(Data listing)
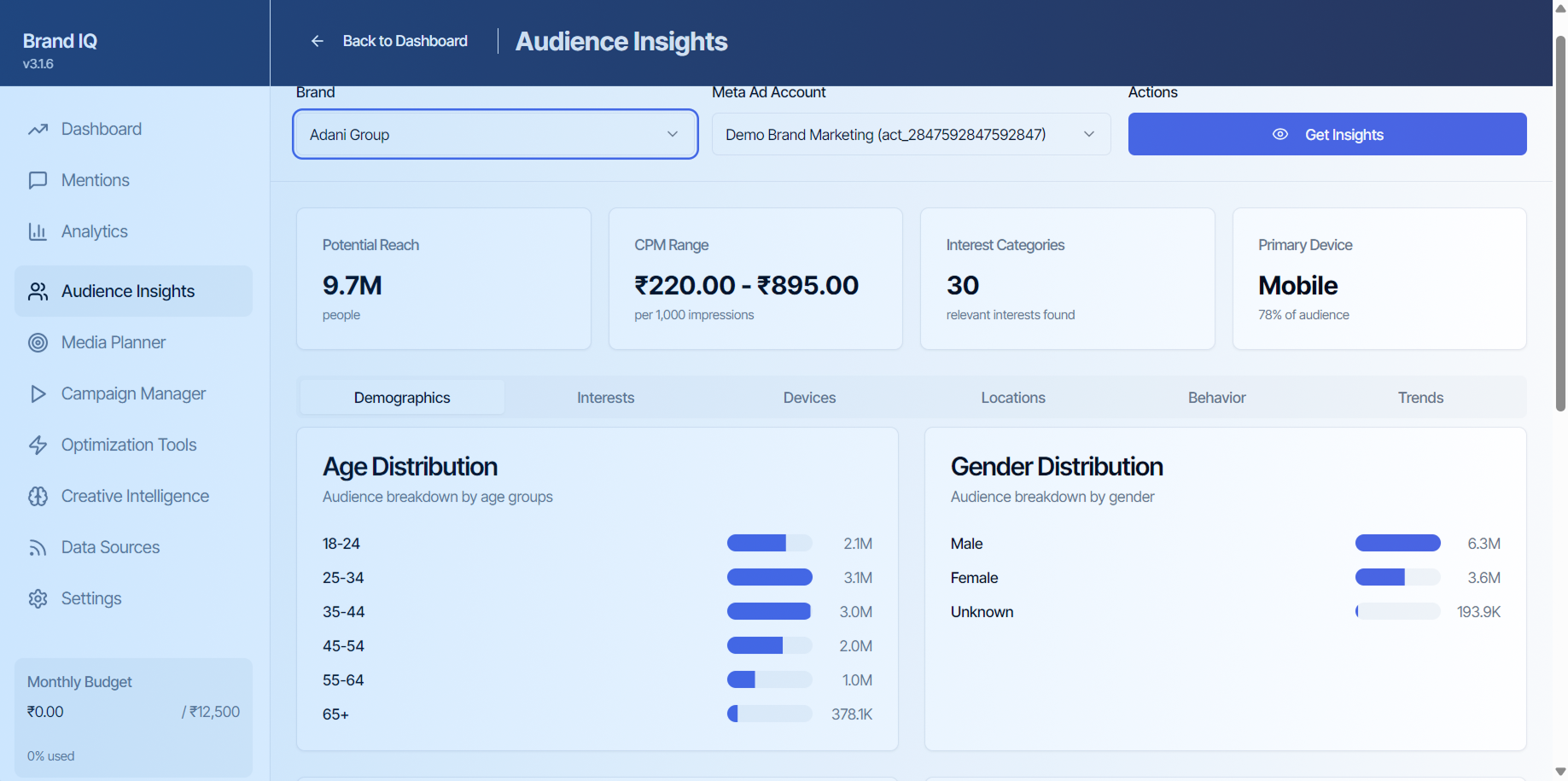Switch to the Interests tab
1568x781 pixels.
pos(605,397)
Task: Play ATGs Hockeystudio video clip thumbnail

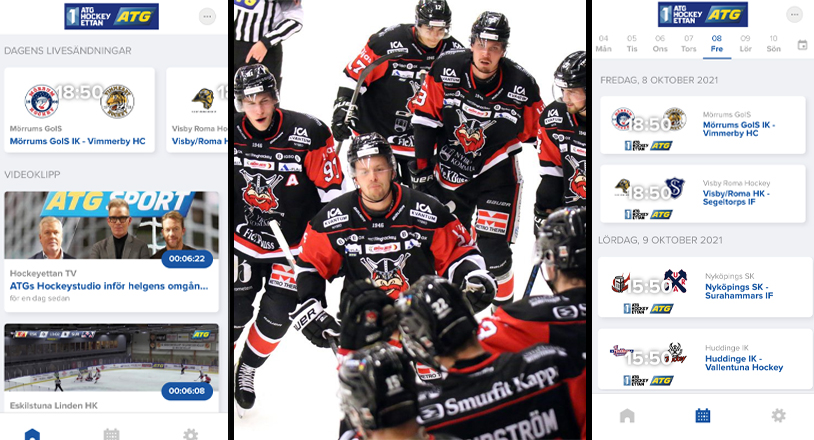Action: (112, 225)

---

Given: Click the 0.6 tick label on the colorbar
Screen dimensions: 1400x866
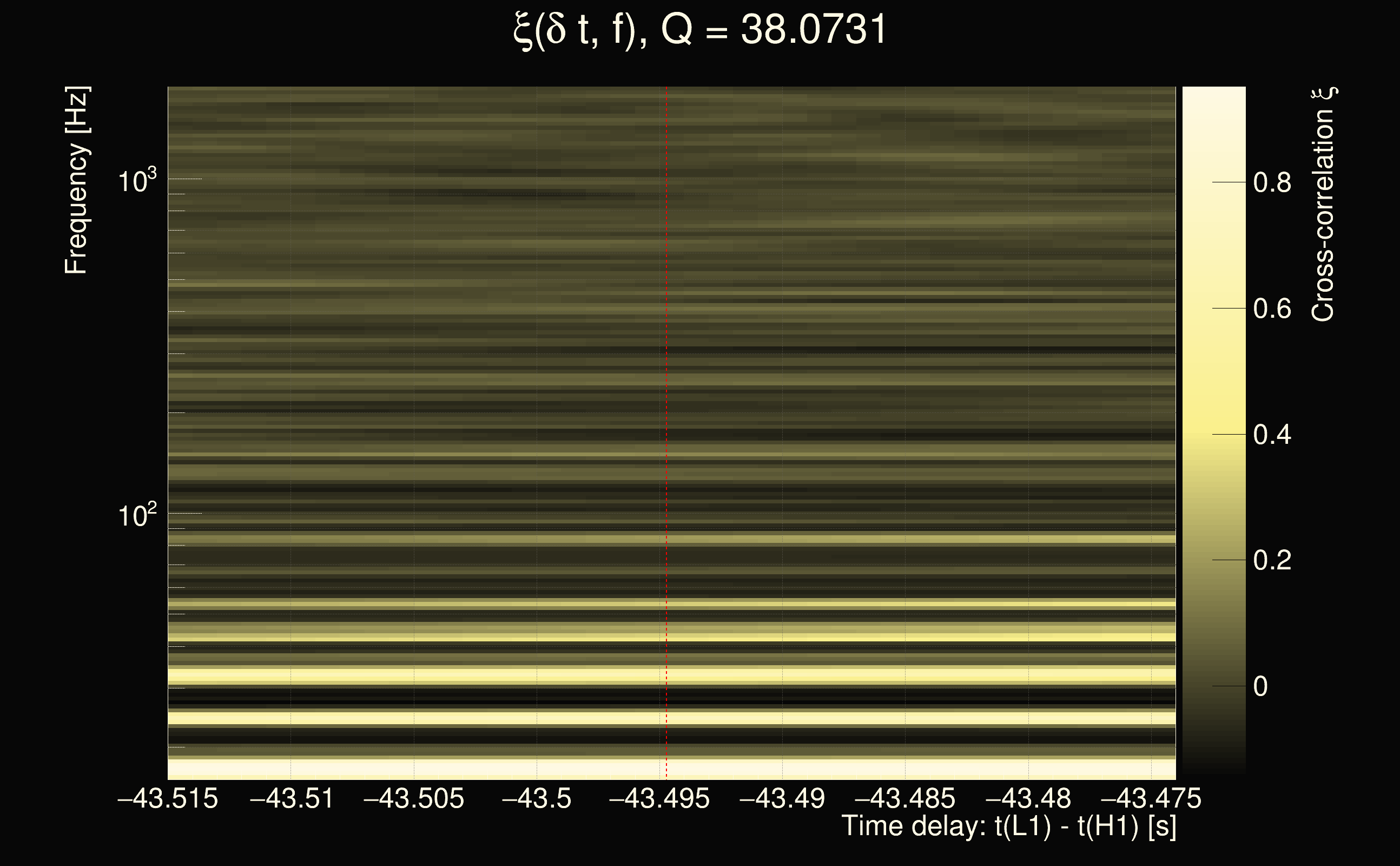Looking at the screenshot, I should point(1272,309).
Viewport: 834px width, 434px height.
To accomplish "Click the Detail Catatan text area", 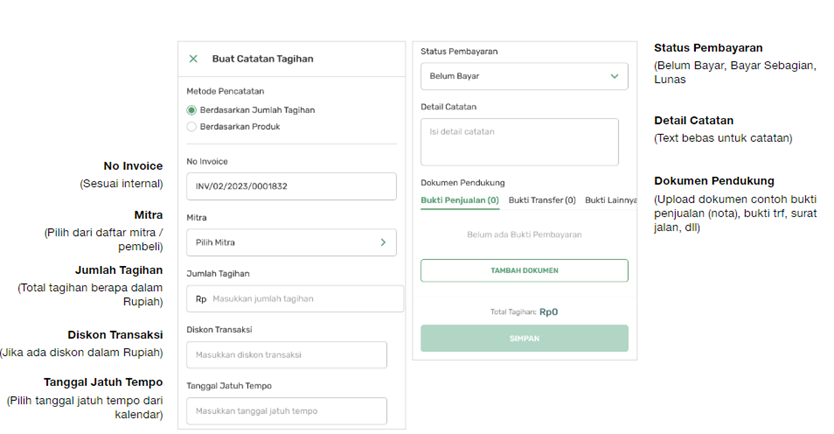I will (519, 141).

### The exercise
Render the records from the line containing "Task: Play ATGs" through the line containing "Action: (112, 225)" as a two-column CSV with the columns "request" and "answer", one row per record, each value in a single quoted field with line breaks replaced by spaces. Leave the pictures out.

### Output for this exercise
request,answer
"Task: Play ATGs Hockeystudio video clip thumbnail","Action: (112, 225)"